Loose Ends
- Author: Greg Cox
- Language: English
- Series: Roswell
- Genre: Science fiction novel
- Publisher: Pocket Books
- Publication date: 4 June 2001
- Publication place: United States
- Media type: Print (paperback)
- Pages: 288 pp (first edition, paperback)
- ISBN: 978-0-7434-1834-8 (first edition, paperback)
- OCLC: 47911770
- LC Class: CPB Box no. 1759 vol. 16
- Followed by: No Good Deed

= Loose Ends (novel) =

2001 novel by Greg Cox

Loose Ends (2001) is the first original novel based on the Roswell TV series.

==Plot summary==
It started out as an innocent road trip to Carlsbad Caverns to unwind, but now Max, Isabel, Michael, Liz, and Maria are totally regretting their plan. Hundreds of feet underground, in the cavern gift shop, Liz turns and is stunned to see someone she thought she'd never meet again—the man who shot her long ago in the diner. Their eyes meet and Liz bolts. But running won't solve the group's new "problem." Because the shooter has recognized Liz. Now he wants her dead.

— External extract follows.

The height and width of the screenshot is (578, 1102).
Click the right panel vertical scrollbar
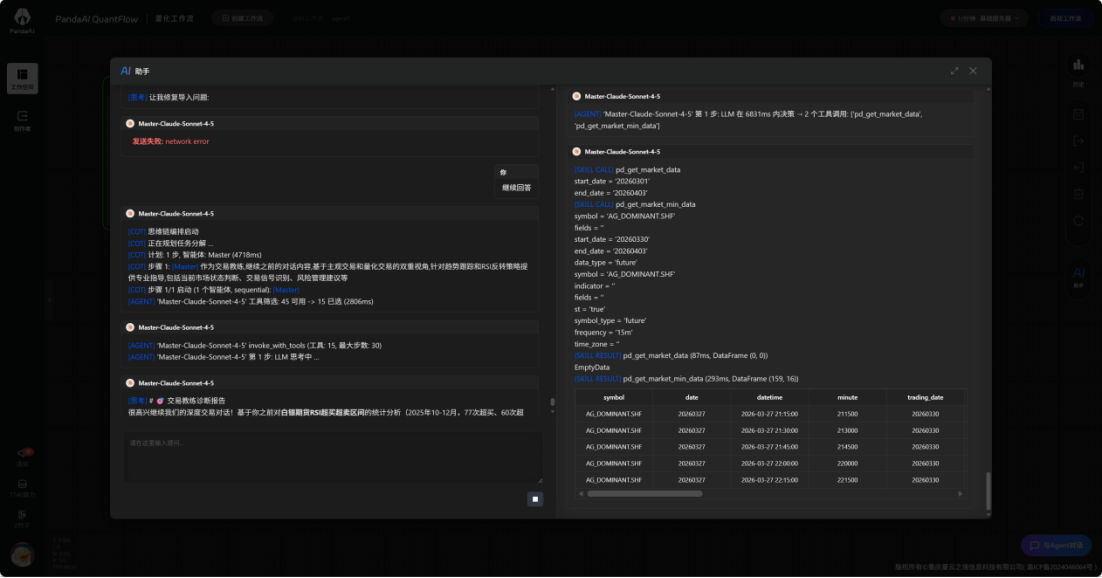click(x=986, y=490)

And nobody knows why.

==Reception==
Don D'Amassa said in his review for Science Fiction Chronicle that "Cox does a craftsman like job of elaborating this minor theme and turning it into a reasonably good adventure."

==Trivia==
- A large part of this book concerns a day trip to a real New Mexico attraction, the Carlsbad Caverns.